You can’t run a septic patient up to the ICU with a blood pressure of 60/40 mm Hg even if they are on triple pressors! You need to stabilize them with, uh, intensive care!
But for my sick patient — a “pediatric” male who looked ready to start as an NBA point guard — this seemed particularly mindless.
Transporting him safely across the state might force me to intubate him for airway protection, when otherwise I could just hold my course (which was working). The safest and best disposition for him would have been our adult ICU, which had beds, and frankly much more experience in managing combative substance-impaired adults. In the end, after six hours of me managing him in my busy emergency department alongside many other critical cases — a day where I saw more than three per hour and found myself wistful for a return of COVID-19, back when everyone was too afraid to come to the hospital — I made a second round of calls to regional PICUs and got him accepted. They even sent their critical care transport team to collect him, so I didn’t have to worry about intubating him (he had improved enough by then that I wasn’t really worried about this, but a critical care team could handle anything en route if he worsened).

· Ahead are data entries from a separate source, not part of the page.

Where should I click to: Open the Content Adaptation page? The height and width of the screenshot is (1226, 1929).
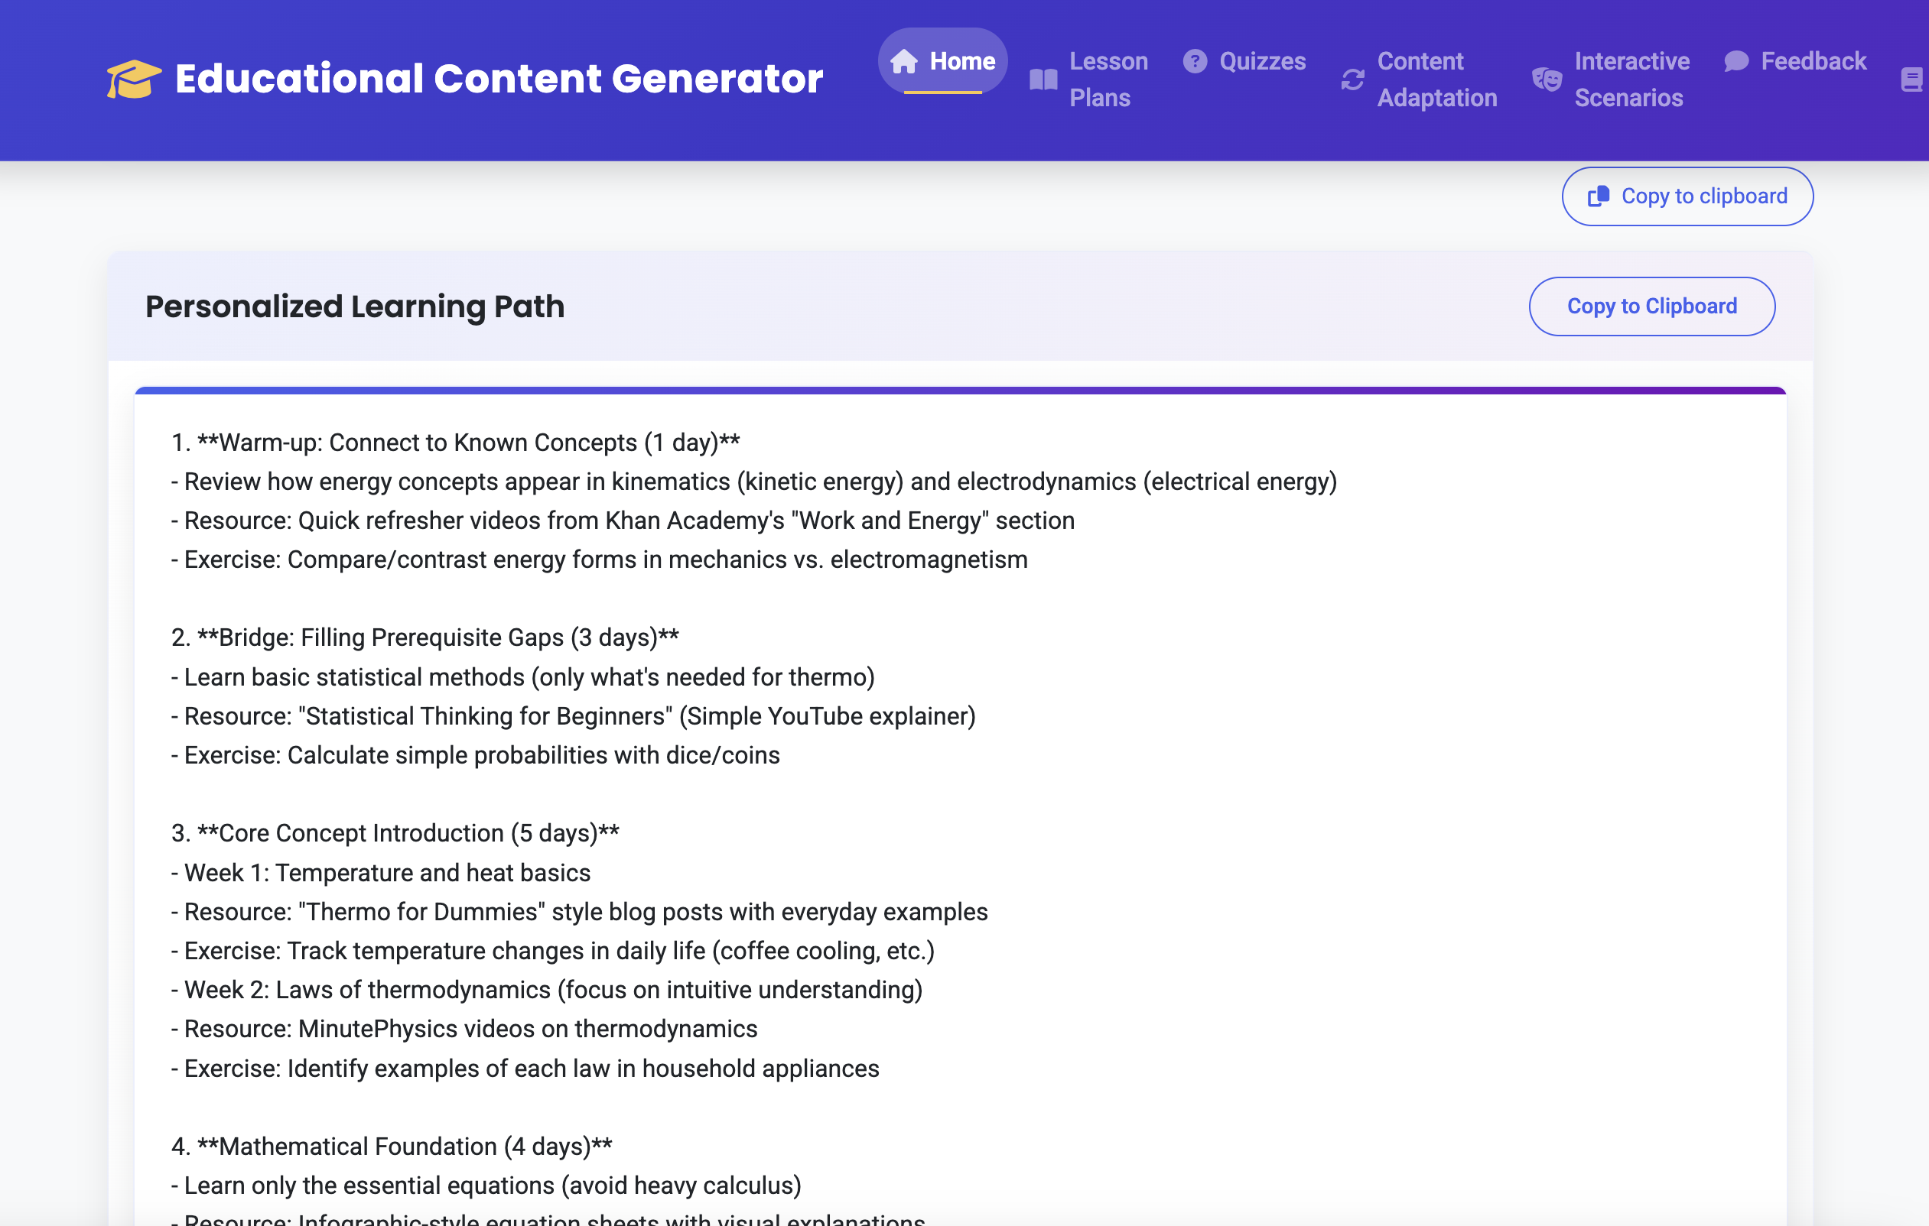point(1436,79)
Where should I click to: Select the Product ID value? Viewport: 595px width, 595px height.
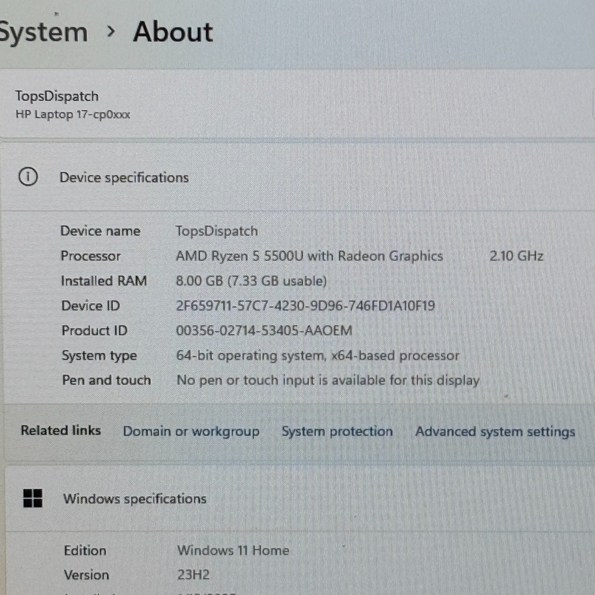tap(264, 330)
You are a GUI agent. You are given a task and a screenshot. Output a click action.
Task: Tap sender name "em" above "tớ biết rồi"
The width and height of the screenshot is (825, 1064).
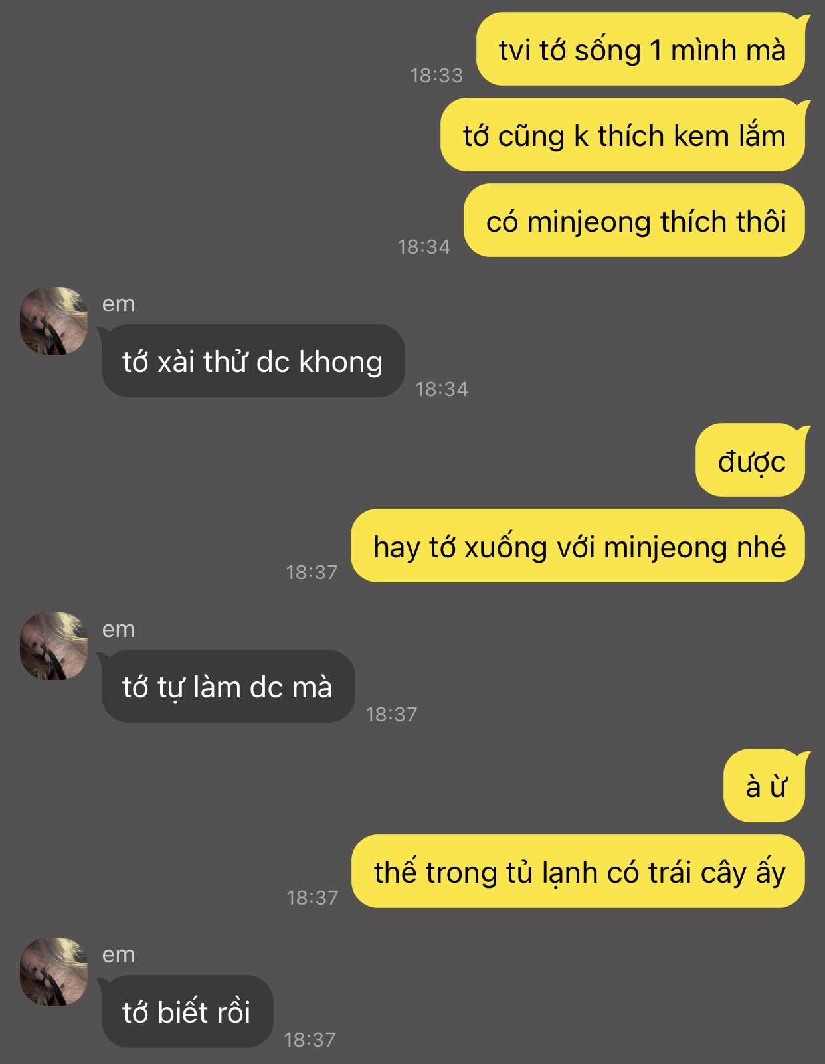(118, 954)
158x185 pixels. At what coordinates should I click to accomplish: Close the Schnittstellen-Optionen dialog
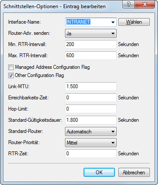145,4
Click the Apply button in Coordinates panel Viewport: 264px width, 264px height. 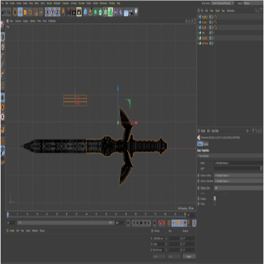point(189,257)
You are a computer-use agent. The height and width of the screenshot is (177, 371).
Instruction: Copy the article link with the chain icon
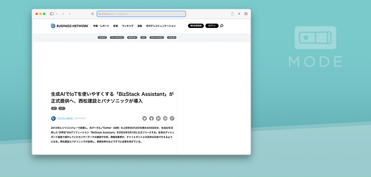[x=172, y=118]
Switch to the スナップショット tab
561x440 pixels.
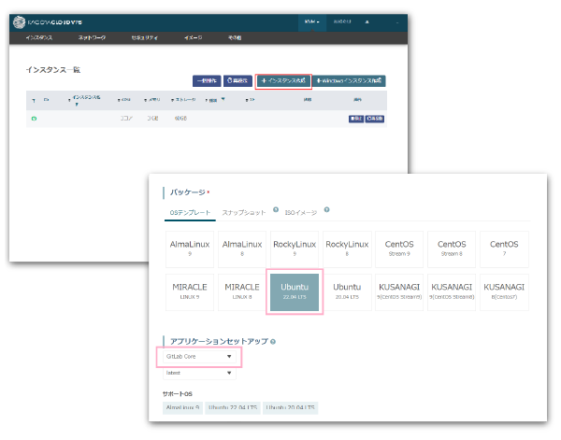(x=244, y=212)

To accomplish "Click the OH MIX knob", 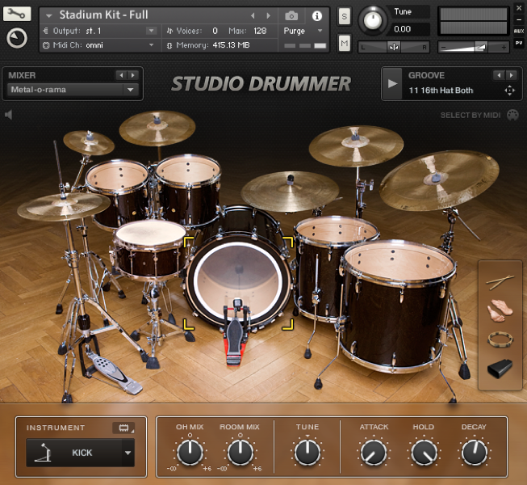I will [x=190, y=453].
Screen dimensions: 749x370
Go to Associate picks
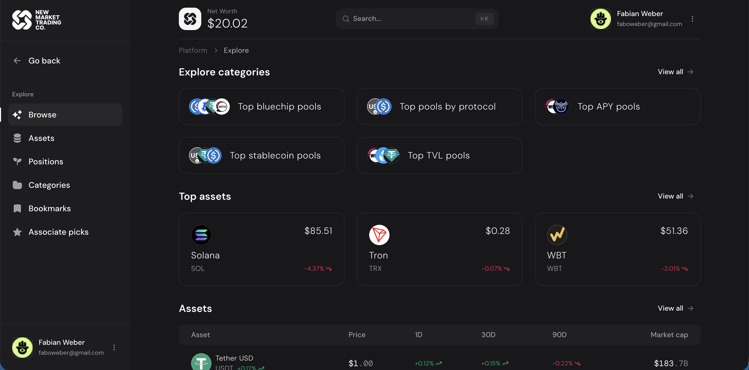pyautogui.click(x=58, y=232)
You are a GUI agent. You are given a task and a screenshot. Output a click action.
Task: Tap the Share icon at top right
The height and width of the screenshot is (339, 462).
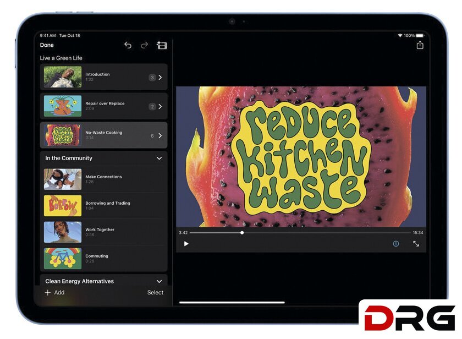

It seems to me that the treating emergency physician should be allowed to determine whether a patient is “pediatric” or “adult”, based on our clinical gestalt. I guarantee you we’d serve the patient’s interests far better than leaving them in limbo — too old for one service, too young for the other, and abandoned by all.
An earlier version of this article appeared in Emergency Medicine News.